Given instruction: Render everything from the line containing "The width and height of the screenshot is (1568, 737)." down to the end of the items as a numbered list, and leave out any blank lines.

-- start Entries shown --

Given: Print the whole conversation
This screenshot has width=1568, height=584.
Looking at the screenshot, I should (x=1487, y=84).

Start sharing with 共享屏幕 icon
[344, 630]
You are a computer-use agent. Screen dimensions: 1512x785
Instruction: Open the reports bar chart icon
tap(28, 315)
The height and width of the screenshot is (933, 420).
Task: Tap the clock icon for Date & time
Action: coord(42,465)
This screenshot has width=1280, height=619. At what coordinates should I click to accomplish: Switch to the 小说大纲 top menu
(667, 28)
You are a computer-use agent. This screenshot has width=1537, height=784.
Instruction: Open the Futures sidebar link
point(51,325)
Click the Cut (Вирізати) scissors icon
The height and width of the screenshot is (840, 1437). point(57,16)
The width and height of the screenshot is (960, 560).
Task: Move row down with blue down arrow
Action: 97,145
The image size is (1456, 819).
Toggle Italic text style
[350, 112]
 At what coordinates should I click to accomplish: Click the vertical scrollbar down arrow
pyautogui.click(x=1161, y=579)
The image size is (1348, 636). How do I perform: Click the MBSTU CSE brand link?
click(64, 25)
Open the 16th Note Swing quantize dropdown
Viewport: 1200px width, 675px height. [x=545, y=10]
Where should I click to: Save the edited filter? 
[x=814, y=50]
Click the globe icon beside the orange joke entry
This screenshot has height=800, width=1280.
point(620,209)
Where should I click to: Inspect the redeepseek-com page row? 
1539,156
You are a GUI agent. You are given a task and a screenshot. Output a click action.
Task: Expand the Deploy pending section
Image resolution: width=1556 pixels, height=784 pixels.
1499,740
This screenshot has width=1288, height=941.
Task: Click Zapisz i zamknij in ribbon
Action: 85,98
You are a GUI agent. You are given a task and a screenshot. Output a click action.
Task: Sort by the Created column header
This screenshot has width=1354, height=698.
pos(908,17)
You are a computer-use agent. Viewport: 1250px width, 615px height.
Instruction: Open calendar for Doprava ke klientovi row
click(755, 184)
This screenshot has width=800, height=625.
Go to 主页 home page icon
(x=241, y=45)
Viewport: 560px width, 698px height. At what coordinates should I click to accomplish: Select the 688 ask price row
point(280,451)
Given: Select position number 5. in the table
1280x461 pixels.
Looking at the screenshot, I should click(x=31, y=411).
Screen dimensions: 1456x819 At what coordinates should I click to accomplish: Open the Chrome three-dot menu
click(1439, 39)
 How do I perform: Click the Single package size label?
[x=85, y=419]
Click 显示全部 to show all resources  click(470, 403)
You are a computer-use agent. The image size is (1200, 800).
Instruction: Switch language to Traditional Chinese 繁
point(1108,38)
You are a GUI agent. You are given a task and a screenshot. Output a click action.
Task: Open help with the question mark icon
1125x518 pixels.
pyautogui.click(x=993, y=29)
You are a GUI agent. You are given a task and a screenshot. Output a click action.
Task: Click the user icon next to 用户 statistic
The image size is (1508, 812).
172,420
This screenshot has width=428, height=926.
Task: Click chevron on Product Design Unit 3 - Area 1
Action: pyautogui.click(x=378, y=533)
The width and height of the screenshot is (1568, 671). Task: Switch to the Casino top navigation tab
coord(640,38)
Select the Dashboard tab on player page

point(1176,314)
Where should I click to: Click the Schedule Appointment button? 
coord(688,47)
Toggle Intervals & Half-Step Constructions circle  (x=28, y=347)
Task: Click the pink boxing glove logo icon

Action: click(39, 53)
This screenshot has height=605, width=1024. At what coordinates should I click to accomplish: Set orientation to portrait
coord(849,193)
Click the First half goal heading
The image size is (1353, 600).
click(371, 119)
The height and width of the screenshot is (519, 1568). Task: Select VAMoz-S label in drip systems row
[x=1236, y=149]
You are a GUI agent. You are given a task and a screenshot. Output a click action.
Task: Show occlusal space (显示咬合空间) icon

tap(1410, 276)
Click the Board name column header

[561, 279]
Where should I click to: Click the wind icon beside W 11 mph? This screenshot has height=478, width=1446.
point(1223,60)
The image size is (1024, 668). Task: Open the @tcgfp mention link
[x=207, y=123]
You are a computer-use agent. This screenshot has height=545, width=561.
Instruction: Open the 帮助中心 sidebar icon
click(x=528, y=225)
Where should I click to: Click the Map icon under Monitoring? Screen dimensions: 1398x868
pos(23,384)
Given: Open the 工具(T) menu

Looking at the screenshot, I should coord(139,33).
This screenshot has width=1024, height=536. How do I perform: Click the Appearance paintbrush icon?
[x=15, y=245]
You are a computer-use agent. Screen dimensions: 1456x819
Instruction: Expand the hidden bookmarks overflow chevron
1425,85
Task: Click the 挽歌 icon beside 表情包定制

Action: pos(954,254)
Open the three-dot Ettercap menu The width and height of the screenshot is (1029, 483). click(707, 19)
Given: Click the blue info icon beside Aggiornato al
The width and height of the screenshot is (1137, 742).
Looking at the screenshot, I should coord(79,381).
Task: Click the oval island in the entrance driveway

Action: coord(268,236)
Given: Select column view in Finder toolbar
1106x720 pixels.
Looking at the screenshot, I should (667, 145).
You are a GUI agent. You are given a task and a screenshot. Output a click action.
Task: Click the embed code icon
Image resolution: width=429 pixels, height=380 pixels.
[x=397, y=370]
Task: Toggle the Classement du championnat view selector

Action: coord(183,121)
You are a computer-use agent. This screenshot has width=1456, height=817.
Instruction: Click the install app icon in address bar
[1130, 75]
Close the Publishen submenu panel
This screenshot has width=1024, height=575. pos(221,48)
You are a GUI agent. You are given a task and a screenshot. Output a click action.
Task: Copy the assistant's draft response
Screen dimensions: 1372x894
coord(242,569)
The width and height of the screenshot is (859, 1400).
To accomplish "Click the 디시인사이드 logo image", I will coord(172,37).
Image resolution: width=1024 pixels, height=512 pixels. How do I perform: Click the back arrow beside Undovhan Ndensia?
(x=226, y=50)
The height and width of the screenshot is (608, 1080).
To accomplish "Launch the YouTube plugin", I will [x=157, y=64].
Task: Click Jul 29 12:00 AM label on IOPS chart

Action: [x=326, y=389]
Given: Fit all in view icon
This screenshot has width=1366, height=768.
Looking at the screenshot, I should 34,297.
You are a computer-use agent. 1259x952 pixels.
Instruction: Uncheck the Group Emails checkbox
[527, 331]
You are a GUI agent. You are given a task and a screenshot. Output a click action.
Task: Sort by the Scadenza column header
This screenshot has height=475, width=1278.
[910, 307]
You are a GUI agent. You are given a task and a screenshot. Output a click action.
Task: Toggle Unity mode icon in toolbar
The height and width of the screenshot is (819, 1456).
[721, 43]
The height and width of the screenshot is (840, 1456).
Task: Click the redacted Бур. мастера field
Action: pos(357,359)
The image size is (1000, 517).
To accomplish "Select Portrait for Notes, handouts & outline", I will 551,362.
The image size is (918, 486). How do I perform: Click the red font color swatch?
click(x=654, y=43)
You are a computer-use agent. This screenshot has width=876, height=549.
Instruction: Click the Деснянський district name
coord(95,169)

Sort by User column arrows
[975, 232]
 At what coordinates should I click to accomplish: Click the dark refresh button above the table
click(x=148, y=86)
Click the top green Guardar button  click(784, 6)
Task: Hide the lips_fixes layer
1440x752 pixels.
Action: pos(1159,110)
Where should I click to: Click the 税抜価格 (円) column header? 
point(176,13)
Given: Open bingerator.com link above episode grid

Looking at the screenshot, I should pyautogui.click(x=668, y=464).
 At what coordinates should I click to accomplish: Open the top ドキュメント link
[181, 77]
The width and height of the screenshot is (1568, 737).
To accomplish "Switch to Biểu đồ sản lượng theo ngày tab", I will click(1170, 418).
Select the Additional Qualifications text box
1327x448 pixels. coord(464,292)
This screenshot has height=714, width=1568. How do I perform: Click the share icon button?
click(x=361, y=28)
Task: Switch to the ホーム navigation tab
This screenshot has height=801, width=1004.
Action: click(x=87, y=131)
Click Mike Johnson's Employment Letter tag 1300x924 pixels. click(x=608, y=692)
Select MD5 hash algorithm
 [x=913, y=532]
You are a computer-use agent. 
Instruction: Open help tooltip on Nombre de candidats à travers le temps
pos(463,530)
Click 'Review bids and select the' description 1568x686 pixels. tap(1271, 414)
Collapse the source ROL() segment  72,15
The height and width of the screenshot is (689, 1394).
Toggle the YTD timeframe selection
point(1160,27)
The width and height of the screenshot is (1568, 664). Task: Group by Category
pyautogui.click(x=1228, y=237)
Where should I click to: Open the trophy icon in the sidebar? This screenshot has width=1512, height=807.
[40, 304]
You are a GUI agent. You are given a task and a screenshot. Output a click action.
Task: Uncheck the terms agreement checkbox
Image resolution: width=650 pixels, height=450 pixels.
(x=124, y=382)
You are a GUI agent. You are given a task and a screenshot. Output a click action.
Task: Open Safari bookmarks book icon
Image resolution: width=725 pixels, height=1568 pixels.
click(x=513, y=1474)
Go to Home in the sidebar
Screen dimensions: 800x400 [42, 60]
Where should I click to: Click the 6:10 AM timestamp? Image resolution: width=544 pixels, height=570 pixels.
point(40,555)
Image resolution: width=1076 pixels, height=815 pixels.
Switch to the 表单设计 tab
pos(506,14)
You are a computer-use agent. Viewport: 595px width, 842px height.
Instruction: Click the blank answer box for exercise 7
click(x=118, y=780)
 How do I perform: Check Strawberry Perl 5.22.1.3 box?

-- end Entries shown --

Output for this exercise:
1. The width and height of the screenshot is (1568, 737).
2. To accomplish "Switch to Biểu đồ sản lượng theo ngày tab", I will click(1170, 418).
3. Select the Additional Qualifications text box
4. 1327x448 pixels. coord(464,292)
5. This screenshot has height=714, width=1568. How do I perform: Click the share icon button?
6. click(x=361, y=28)
7. Task: Switch to the ホーム navigation tab
8. This screenshot has height=801, width=1004.
9. Action: click(x=87, y=131)
10. Click Mike Johnson's Employment Letter tag 1300x924 pixels. click(x=608, y=692)
11. Select MD5 hash algorithm
12.  [x=913, y=532]
13. You are a computer-use agent. 
14. Instruction: Open help tooltip on Nombre de candidats à travers le temps
15. pos(463,530)
16. Click 'Review bids and select the' description 1568x686 pixels. tap(1271, 414)
17. Collapse the source ROL() segment  72,15
18. The height and width of the screenshot is (689, 1394).
19. Toggle the YTD timeframe selection
20. point(1160,27)
21. The width and height of the screenshot is (1568, 664). Task: Group by Category
22. pyautogui.click(x=1228, y=237)
23. Where should I click to: Open the trophy icon in the sidebar? This screenshot has width=1512, height=807.
24. [40, 304]
25. You are a GUI agent. You are given a task and a screenshot. Output a click action.
26. Task: Uncheck the terms agreement checkbox
27. Image resolution: width=650 pixels, height=450 pixels.
28. (x=124, y=382)
29. You are a GUI agent. You are given a task and a screenshot. Output a click action.
30. Task: Open Safari bookmarks book icon
31. Image resolution: width=725 pixels, height=1568 pixels.
32. click(x=513, y=1474)
33. Go to Home in the sidebar
34. Screen dimensions: 800x400 [42, 60]
35. Where should I click to: Click the 6:10 AM timestamp? Image resolution: width=544 pixels, height=570 pixels.
36. point(40,555)
37. Image resolution: width=1076 pixels, height=815 pixels.
38. Switch to the 表单设计 tab
39. pos(506,14)
40. You are a computer-use agent. Viewport: 595px width, 842px height.
41. Instruction: Click the blank answer box for exercise 7
42. click(x=118, y=780)
43.  How do I perform: Check Strawberry Perl 5.22.1.3 box?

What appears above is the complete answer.